En ese marco, está claro que el florecer de un conjunto de partidos de extrema derecha no es fruto de la casualidad. No lo es en Gran Bretaña, pero tampoco en Alemania, en Francia, en Holanda, en Austria, en Hungría, en Polonia. Algunas ya en el gobierno; otras a sus puertas. El avance de una extrema derecha nacionalista, antieuropea, xenófoba, en algunos casos oligárquica y en otros populista, es la consecuencia de un modelo económico–social que no admite válvulas de escape o puertas de salida. De hecho, algunos partidos tradicionales llamados a captar y a representar como opción democrática a los sectores postergados se convierten en los cancerberos más acérrimos del régimen. Así, por ejemplo, mientras crece la oposición popular contra el acuerdo de libre comercio con Estados Unidos –el TTIP–, el vicecanciller alemán y líder del partido socialdemócrata, Sigmar Gabriel, es su principal adalid.
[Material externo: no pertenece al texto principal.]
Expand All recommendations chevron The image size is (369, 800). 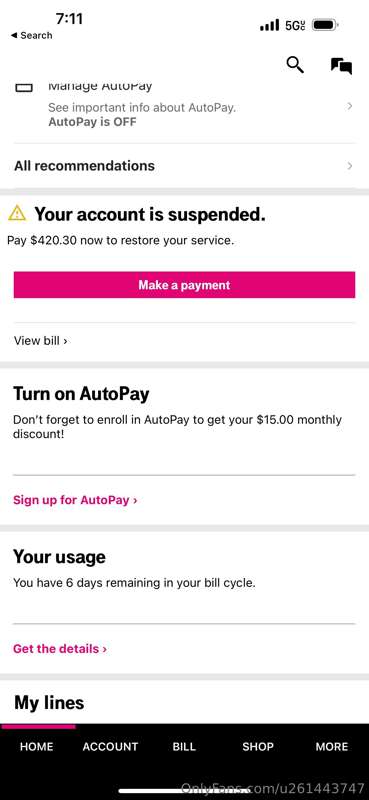pyautogui.click(x=350, y=166)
Ante el vacío político, ante el desplazamiento de funciones de los Estados nacionales a las regionales para disolver responsabilidades, el rebrote nacionalista y la eurofobia son fácilmente explicables.
La ruptura de la solidaridad, la reclamación no escuchada de una Europa social y el creciente vaciamiento de la democracia en la región –lo que ha dado en llamarse la Europa de las elites– está en la base del Brexit. Con la salida de Gran Bretaña, se aleja uno de los miembros más radicalmente neoliberales y más apoyados en el capital financiero. En esa coyuntura, y pasado el golpe inicial que la dirigencia política acusa, deberán tomar en serio el rechazo que este modelo de desarrollo y esta forma de integración están recogiendo y comenzar a acompañar un debate que ya se está sintiendo con alguna fuerza incluso en el seno de los organismos más ranciamente asociados al modelo como el Fondo Monetario Internacional.
El Brexit puede ser una dramática vuelta de tuerca en la larga crisis internacional. Puede ser, también, el punto de quiebre del modelo y el inicio para la construcción de una nueva sociedad europea y mundial. En un caso o en el otro, seguramente marcará un hito importante en la historia del siglo XXI. Será, probablemente, la primera “pelea del siglo”. De como se lo interprete, será la consagración de la gran esperanza blanca o su derrota ante los camisas negras.